DOMINGO DE LA SANTíSIMA TRINIDAD

GLORIA AL PADRE AL HIJO Y AL ESPÍRITU SANTO

            “Reconoce hoy y medita en tu corazón, que el Señor es el único Dios, allá arriba en el cielo, y aquí abajo en la tierra; no hay otro. Estas palabras del libro del Deuteronomio invitan a recordar a Moisés, el  hombre que hizo salir de Egipto a unas pequeñas tribus esclavizadas por el Faraón, y que, en la soledad del desierto fueron formando el pueblo hebreo, el pueblo de Israel, que, a pesar de su fragilidad, pudo y supo superar ataques y persecuciones de naciones más fuertes, para llegar hasta el día de hoy, como heredero y portador de una tradición espiritual, en cuyo seno apareció Jesús, el Hijo de Dios hecho hombre, venido para salvar a los hombres de toda raza, lengua, cultura y nación.

            La razón que explica la supervivencia de Israel es precisamente su fe en el Dios único, que le escogió, le guió, lo protegió. La Biblia ha conservado los avatares de la relación entre Dios y su pueblo escogido, relación hecha de rebeliones, pecados y apostasías, junto con muestras de perdón, amor y misericordia. La contemplación de esta historia justifica plenamente las palabras que Moisés dirige a su pueblo: “¿Algún Dios intentó jamás venir a buscarse una nación entre las otras por medio de pruebas, signos, prodigios y guerra, con mano fuerte y brazo poderoso, por grandes terrores, como todo lo que el Señor, vuestro Dios, hizo con vosotros en Egipto, ante vuestros ojos?”.

            La fe de Israel es una fe surgida de la experiencia de haber sentido a Dios junto a sí, en el bien y en el mal, y desde esta realidad vivida ha creído, se ha fiado de Dios. Y esta fe en Dios no queda en  palabras que se lleva el viento, sino que revisten en algo sumamente concreto como es observar los mandamientos, que han entenderse no como imposición de dominio por parte de Dios y de sujeción de parte del hombre, sino como respuesta amorosa y libre del hombre a este Dios que se le hace vecino y compañero, con el que mantiene un diálogo que promete vida.

            Este Dios único, amante de los hombres, a los que ha hablado repetidas veces por medio de profetas, ha querido, en la plenitud de los tiempos, hacerse presente en la tierra en la persona de su Hijo Jesús, para repetir con inusitada insistencia su deseo de ser reconocido como Padre amoroso, que quiere que los hombres sean en verdad hijos y herederos suyos, participando en la misma vida divina.

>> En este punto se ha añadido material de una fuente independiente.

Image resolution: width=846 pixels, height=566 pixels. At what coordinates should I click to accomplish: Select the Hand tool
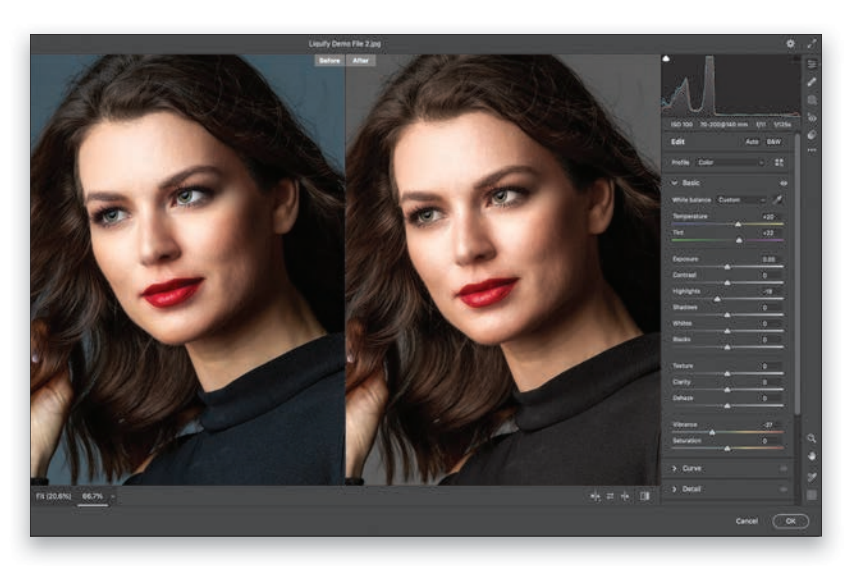pyautogui.click(x=812, y=456)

Y comunica con generosidad su mismo Espíritu, para que enseñe a los hombres a llamar sin miedo a Dios con toda confianza: “Abba, Padre”.

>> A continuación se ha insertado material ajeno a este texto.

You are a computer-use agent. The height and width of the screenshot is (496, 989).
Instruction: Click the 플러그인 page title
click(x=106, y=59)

            Pero la historia se repite. El hombre de hoy a menudo cierra los oídos del corazón y no acoge la Palabra que salva. Poco a poco, tanto los individuos como la sociedad, vamos marginando al Dios que se ha manifestado, al Padre de nuestro Señor Jesucristo, que nos ha enriquecido con su Espíritu, que quiere acercarse cual Padre a sus hijos amados. Cada vez más se considera inútil e innecesario este Dios que se nos ha revelado, y el hombre, para no estar sometido al Dios que le ofrece la vida, la inteligencia y la libertad, no duda en escoger otros dioses, ante los cuales se postra, para rendirles homenaje y servicio, para dedicarles su atención, su tiempo y sus energías, no dudando a veces en sacrificarles incluso su vida y la de los demás. Los nuevos dioses que han suplantado al Dios de la Biblia se llaman dinero, poder, placer, diversión, negocios. Y estos dioses, aunque prometan mucho, al fin de cuentas no son capaces de proporcionar la verdadera vida, la verdadera libertad, que en cambio ofrece el Dios de la revelación.

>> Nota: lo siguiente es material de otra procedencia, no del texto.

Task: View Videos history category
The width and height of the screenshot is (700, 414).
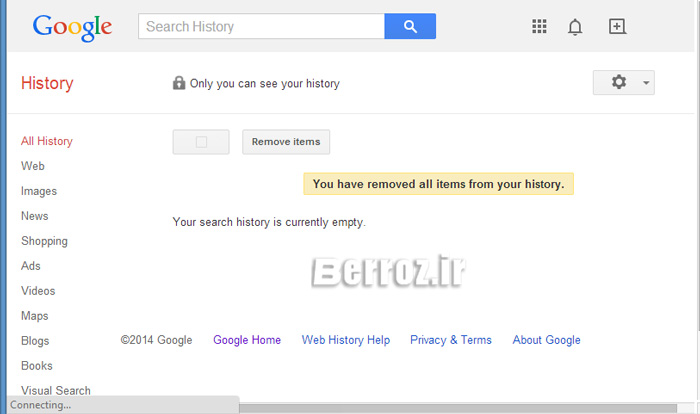Action: point(38,291)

            Nuestro Dios, el Dios de la revelación, no pide que salgamos de este mundo. Fue él que nos dijo: “Creced y multiplicaos, llenad la tierra y sometedla”. Nos espera una gran labor, la de colaborar con Dios en la promoción del mundo, para que sea cada vez más justo, más humano, pero esta gran obra hemos de hacerla como hijos de Dios, sin renegar de aquel que ha querido ser llamado Padre y hacernos hijos y herederos. Quizá no estaría de más que, hoy, en la intimidad de nuestro corazón, nos examinemos y nos preguntemos con toda sinceridad: ¿a qué Dios adoramos? ¿En qué Dios creemos? ¿a qué Dios servimos?